Mining the microbiome: discovering new antibiotics in the human gut

The average human gut contains about 100 trillion microbes, many of which are constantly competing for limited resources. “It’s such a tough environment,” says Cesar de la Fuente, presidential assistant professor of bioengineering and chemical and biomolecular engineering in the School of Engineering and Applied Science, psychiatry and microbiology at the Perelman School of Medicine. and within chemistry. School of Arts and Sciences.

“You have all these bacteria coexisting, but also fighting each other. That kind of environment might promote innovation.”

In this conflict, La Fuente’s lab sees the potential for new antibiotics, which may one day help humanity stockpile its own defenses against drug-resistant bacteria. After all, if the bacteria in the human gut have developed new tools to fight each other to survive, why not use their weapons against them?

In an essay the cellLa Fuente and Amy S. Bhatt, a professor of medicine (hematology) and genetics at Stanford, surveyed the gut microbiomes of nearly 2,000 people and discovered dozens of potential new antibiotics.

“We think of biology as a source of information,” says de la Fuente. “Everything is just code. And if we can come up with algorithms that can sort through that code, we can dramatically speed up antibiotic discovery.”

In recent years, La Fuente’s lab has made headlines for finding antibiotic candidates everywhere, from the genetic information of extinct creatures such as Neanderthals and woolly mammoths to bacterial clusters that the lab uses artificial intelligence. Analyze the genetic material.

“One of our primary goals is to mine the world’s biological data as a source of antibiotics and other useful molecules,” says de la Fuente.

“Instead of relying on traditional, painstaking methods that involve collecting soil or water samples and purifying active compounds, we use the vast array of biological information found in genomes, metagenomes and proteomes. This gives us allowing us to discover new antibiotics at digital speed.”

Given that bacteria grow rapidly, de la Fuente and his co-authors hypothesized that an environment that encourages competition—such as the human gut—might be home to many unknown antimicrobial compounds. “When there’s a scarcity of resources,” de la Fuente points out, “that’s when biology really comes up with innovative solutions.”

The group focused on peptides, short chains of amino acids, which have already shown promise as new antibiotics.

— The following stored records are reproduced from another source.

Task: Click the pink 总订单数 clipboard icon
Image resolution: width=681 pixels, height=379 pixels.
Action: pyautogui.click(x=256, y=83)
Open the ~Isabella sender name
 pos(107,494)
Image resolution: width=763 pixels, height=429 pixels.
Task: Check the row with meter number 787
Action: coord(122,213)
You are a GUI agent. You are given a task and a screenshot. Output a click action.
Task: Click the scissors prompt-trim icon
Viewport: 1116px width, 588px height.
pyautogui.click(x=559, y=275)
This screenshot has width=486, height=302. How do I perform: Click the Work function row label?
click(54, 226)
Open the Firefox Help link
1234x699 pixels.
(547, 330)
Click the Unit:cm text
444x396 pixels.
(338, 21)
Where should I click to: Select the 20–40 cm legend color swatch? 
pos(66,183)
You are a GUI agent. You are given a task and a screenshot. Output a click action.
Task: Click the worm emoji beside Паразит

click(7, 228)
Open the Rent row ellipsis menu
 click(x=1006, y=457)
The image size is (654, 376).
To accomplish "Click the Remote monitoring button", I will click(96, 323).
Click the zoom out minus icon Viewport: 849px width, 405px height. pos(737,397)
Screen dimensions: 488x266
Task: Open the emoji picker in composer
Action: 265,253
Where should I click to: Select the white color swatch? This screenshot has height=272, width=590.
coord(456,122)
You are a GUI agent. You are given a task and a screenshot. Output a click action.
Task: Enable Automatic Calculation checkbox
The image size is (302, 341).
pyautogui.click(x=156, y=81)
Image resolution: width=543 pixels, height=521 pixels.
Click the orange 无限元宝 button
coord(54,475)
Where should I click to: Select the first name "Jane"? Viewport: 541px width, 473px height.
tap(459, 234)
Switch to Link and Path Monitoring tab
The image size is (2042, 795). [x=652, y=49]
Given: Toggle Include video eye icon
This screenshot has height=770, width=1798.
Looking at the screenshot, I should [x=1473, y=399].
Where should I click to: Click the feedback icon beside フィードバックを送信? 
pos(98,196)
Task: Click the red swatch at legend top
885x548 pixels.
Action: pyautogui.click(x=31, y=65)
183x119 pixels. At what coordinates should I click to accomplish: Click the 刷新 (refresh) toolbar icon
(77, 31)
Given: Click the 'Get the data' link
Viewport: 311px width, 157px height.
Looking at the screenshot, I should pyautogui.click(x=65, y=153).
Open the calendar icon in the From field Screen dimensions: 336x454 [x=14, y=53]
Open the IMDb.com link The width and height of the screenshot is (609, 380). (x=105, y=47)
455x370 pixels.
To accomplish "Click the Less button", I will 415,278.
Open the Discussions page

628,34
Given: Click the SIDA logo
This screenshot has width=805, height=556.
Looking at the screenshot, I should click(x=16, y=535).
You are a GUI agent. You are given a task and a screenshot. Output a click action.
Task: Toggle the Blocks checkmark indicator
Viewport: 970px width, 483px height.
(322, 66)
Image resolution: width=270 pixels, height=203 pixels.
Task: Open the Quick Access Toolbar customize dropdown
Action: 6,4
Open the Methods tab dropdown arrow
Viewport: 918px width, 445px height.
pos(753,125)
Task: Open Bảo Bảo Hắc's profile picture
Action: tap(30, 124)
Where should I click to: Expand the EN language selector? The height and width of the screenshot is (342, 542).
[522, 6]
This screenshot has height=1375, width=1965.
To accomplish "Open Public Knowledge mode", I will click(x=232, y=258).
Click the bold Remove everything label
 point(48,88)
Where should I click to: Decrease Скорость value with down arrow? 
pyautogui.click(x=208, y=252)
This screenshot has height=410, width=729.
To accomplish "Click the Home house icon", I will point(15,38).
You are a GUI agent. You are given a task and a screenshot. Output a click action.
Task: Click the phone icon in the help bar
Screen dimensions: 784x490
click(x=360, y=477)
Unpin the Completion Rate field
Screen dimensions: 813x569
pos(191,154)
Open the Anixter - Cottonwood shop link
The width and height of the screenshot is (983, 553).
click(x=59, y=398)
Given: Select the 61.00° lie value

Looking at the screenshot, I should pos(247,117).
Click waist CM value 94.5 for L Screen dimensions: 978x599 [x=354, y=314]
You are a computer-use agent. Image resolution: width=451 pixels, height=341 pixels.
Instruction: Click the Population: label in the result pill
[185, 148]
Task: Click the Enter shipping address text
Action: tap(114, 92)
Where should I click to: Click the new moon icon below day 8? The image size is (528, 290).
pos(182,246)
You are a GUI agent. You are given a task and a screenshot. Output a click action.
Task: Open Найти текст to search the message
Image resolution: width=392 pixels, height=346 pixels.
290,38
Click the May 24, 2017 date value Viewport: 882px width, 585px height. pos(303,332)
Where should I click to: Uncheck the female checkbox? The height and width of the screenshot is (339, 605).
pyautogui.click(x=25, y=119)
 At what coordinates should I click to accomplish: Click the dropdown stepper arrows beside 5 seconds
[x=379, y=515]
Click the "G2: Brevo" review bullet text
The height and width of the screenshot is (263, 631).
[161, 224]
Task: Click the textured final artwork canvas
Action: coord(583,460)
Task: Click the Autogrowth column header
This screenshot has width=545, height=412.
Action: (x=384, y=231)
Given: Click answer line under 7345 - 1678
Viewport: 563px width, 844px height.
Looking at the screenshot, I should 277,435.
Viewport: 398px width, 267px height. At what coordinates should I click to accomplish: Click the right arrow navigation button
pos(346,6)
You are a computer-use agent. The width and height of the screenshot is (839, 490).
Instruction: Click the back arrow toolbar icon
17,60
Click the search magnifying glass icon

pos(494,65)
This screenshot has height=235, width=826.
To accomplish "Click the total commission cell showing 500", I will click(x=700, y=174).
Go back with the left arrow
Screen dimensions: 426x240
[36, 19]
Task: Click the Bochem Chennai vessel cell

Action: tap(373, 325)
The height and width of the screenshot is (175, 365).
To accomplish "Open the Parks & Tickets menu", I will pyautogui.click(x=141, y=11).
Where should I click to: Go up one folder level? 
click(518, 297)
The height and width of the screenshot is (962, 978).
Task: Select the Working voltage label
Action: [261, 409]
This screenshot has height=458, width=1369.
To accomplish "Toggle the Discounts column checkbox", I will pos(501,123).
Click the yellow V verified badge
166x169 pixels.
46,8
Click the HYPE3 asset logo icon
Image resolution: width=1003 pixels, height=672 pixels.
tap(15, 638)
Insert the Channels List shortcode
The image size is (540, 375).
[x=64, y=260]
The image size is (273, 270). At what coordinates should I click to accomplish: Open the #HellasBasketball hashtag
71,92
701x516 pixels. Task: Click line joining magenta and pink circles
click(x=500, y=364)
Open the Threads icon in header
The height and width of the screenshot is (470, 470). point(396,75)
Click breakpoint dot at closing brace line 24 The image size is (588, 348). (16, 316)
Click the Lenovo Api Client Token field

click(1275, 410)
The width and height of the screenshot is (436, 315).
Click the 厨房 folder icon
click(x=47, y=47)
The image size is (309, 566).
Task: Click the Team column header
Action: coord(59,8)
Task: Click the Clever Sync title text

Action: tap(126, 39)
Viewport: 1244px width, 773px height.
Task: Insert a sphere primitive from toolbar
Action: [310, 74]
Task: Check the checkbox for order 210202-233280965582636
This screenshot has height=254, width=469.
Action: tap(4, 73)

“We computationally mined over 400,000 proteins,” says de la Fuente, referring to the process in which an AI reads letters of genetic code and, trained on a set of known antibiotics, predicts Which genetic sequence may have antimicrobial properties?

“Interestingly, these molecules have a different composition than what is traditionally known as antimicrobial,” says Marcelo DT Torres, a research associate at the de la Fuente laboratory and first author of the paper. “The compounds we discovered form a new class, and their unique properties will help us understand and expand the antimicrobial spectrum.”

Of course, these predictions must then be confirmed empirically; After finding several hundred antibiotic candidates, the researchers selected 78 to test against real bacteria.

After synthesizing these peptides, the researchers exposed bacterial cultures to each peptide and waited 20 hours to see which peptides successfully inhibited bacterial growth. In addition, the team later tested the antibiotic candidate in animal models.

More than half of the peptides tested—whether they inhibit the growth of friendly or pathogenic bacteria—and the leading candidate, prevotilin-2, showed anti-infective efficacy on par with polymyxin B, an antibiotic approved by the FDA today. day is used. Treatment of multidrug-resistant infections, suggesting that the human gut microbiome may contain antibiotics that will one day find clinical application.

“Identifying prevotilin-2 as having equivalent activity to one of our last-resort antibiotics, polymyxin B, was quite a surprise to me,” says Bhatt.

“This suggests that mining the human microbiome for new and attractive classes of antimicrobial peptides is a promising avenue for researchers and clinicians, and especially for patients.”